While it returns highly relevant results most of the times, sometimes due to the user
reviews being very ambiguous, the result gets affected. When we searched for the word
“magic”, as seen in the screenshot below one of the movies that returned was “Jurrassic
Park” because of the ambiguous nature of Natural Language. But that is the reason why
we developed the feedback system, so we can improve our search results for the queries.
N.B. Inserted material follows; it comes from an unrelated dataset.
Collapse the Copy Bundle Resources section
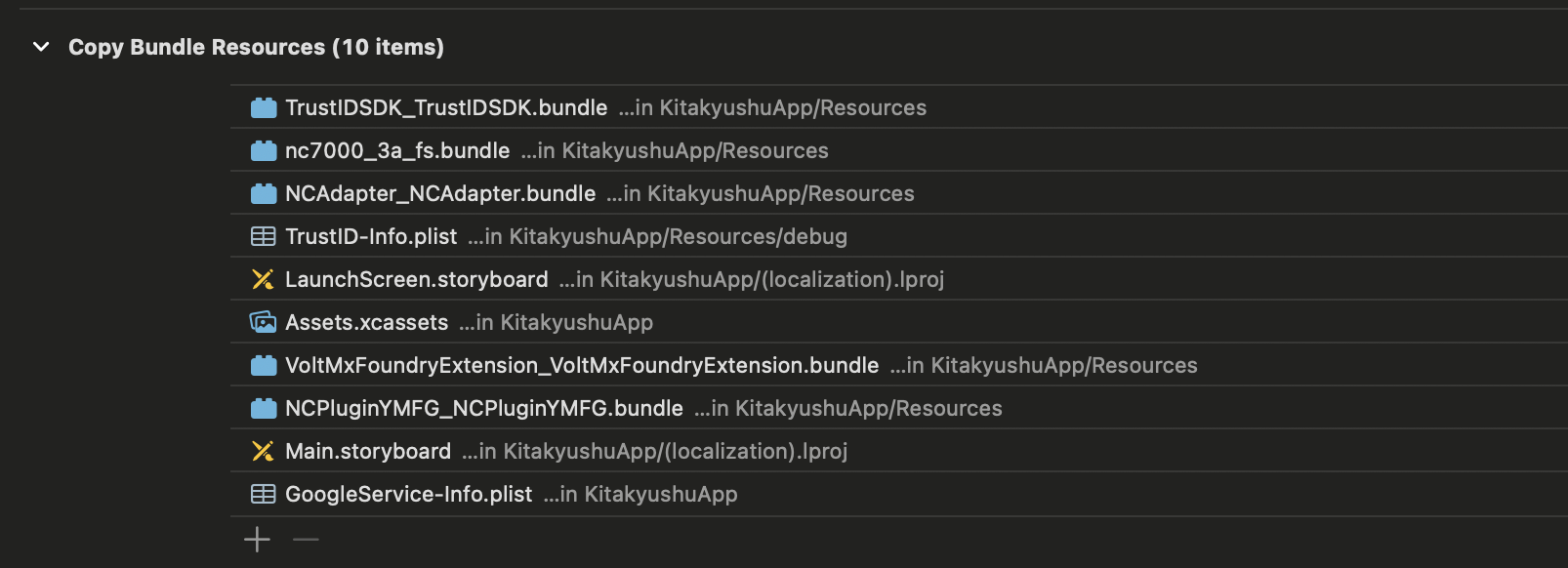click(39, 46)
Conclusions and Future works
The we ended up diverting from many of our initial plans due to technicalities, however the
final product that we ended up producing worked as we intended. MovieRec is a movie search
engine that does not restrict the users to only search by traditional keywords that mostly
describes themes, moods, genres, or any other filters. MovieRec allows the user to search by
any keyword they can think of, from broad keywords like ‘gory’, to narrow keywords like
‘cops’ or ‘womanizers’ or even names of movie characters or even certain elements of the
movie. We have implemented and tweaked crawling, indexing, searching and ranking from
knowledge obtained from class and through assignments. Although our project has flaws, but
we do intend to extend on that in further iterations.
Fixing limitations
We can go back and finish the proper implementation of relevance feedback and integrate it to
the frontend of the application as well. We can also improve our ranking function to become
more accurate. We can attempt to overcome the limiting factors we find in crawling and
implementing the ratings and display the range or ratings with the movies returned.
Expansions
We can further expand our database by crawling reviews from more websites, even allowing
the users to add reviews of movies to add to our data set. And lastly, we could also add
functions that summarizes the reviews and remove redundant reviews from the data set.
Individual Contributions
Swapnil Shah (sshah219)
- Research on Solr
- Crawling and populating the database
- modification of text files
- frontend user interface and backend search engine connection
- ranking function
- System setup and installation work
Pattanee Chutipongpattanakul (chutipo2)
- Research on LucQE
- Crawling and populate database
- Query expansion and relevance feedback using java data structure
- Write java program to process reviews using unigram language models to find topic models
- smoothing topic models
- Ranking function
- Web application (user interface frontend)
References
[1] Rubens, Neil. "LucQE [lucky] Lucene Query Expansion Module." LucQE. Computer Modelling and New Technologies, 2006. Web. 13 May 2014. [2] "Apache Solr." Apache Lucene ­. The Apache Software Foundation, 2011. Web. 13 May 2014. [3] "Amazon.com: Online Shopping for Electronics, Apparel, Computers, Books, DVDs & More." Amazon.com: Online Shopping for Electronics, Apparel, Computers, Books, DVDs & More. N.p., n.d. Web. 11 May 2014. [4] IMDb. IMDb.com, n.d. Web. 11 May 2014. [5] "Suggest Me Movies." Suggest Me Movie RSS. N.p., n.d. Web. 13 May 2014. [6] "Jinni: Find Movies, TV Shows Matching Your Taste & Watch Online." Find Movies, TV Shows Matching Your Taste and Watch Online. N.p., n.d. Web. 13 May 2014."Jinni: Find Movies, TV Shows Matching Your Taste & Watch Online." Find Movies, TV Shows Matching Your Taste and Watch Online. N.p., n.d. Web. 13 May 2014.